Error in prog_32 (line 66)
tstPadded = cellfun(@(x)([x zeros(1, maxlen - numel(x))]), M, 'un', 0)
Each cell consists of consequtives 0's and 1's. Whenever I am doing padding I am getting this error.
madhan ravi
madhan ravi 2019 年 3 月 18 日
編集済み: madhan ravi 2019 年 3 月 18 日
I have no problem with the code , I have no idea why you get an error upload the code & data(as .mat file) that your trying.
Zara Khan
Zara Khan 2019 年 3 月 18 日
A=cell(numImages,8);
B{k,j}=profile;
A=B;
len = cellfun(@length, B);
len1 = 32 * ceil(len/32);
width_needed=cell(numImages,8);
width_needed=len1-len;
I am making each cell a multiple of 32. Now my task is to pad extra zero after the multiplication. And I want to keep them as cell format , no merging will be done. Here the profile is varying in length. Basically it consists of consequtives 0's and 1's. I am attaching few pictures here too.
Jos (10584)
Jos (10584) 2019 年 3 月 18 日
Your code makes little sense. You overwrite A and width_needed.

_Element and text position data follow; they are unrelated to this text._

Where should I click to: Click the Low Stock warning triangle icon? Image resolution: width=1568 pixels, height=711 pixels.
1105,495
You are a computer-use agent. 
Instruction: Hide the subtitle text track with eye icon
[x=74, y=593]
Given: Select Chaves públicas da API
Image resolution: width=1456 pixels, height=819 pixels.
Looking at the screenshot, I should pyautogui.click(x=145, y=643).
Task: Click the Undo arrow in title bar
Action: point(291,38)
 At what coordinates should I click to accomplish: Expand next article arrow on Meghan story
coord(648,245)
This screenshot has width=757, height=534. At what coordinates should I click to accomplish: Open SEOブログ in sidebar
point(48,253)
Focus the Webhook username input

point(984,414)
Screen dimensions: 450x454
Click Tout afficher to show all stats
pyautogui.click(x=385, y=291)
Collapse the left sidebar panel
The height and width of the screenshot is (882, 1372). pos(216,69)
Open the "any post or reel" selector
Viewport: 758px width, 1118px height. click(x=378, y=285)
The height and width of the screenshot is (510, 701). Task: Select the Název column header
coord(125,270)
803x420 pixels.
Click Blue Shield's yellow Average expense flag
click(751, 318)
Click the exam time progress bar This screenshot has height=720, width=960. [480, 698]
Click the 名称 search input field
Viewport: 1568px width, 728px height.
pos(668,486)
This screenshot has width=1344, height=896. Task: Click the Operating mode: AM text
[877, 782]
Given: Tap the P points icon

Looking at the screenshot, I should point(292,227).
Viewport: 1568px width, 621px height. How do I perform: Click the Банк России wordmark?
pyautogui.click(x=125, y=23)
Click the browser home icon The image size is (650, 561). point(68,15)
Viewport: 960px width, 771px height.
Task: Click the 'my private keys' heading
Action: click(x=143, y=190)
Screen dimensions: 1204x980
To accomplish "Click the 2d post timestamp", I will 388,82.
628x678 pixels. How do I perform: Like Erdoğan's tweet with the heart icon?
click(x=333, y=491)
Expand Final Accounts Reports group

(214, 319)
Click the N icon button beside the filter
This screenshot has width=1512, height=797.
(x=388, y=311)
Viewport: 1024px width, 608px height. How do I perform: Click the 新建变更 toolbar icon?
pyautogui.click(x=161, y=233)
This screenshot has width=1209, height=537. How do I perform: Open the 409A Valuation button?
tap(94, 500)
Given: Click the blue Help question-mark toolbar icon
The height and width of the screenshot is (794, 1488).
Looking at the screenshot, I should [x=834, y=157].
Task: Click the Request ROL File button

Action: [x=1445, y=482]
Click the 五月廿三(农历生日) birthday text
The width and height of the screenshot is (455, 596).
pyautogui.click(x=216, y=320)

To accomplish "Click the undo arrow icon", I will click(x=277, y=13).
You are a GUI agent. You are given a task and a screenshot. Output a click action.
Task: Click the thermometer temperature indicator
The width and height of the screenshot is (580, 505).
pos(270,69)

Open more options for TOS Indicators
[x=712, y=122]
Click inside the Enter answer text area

I thought you needed the maximum of the lengths, so why don't you apply max?
Zara Khan
Zara Khan 2019 年 3 月 18 日
編集済み: Zara Khan 2019 年 3 月 18 日
I dont want maxlength . I am making each cell a multiple of 32 . so i just want to add the extra places by zeros. maxlength will only find out maximum length among all.
Jos (10584)
Jos (10584) 2019 年 3 月 18 日
Your question reads otherwise ... " I want to get the maximum length and then want to make each cell with same length by padding zeros in it.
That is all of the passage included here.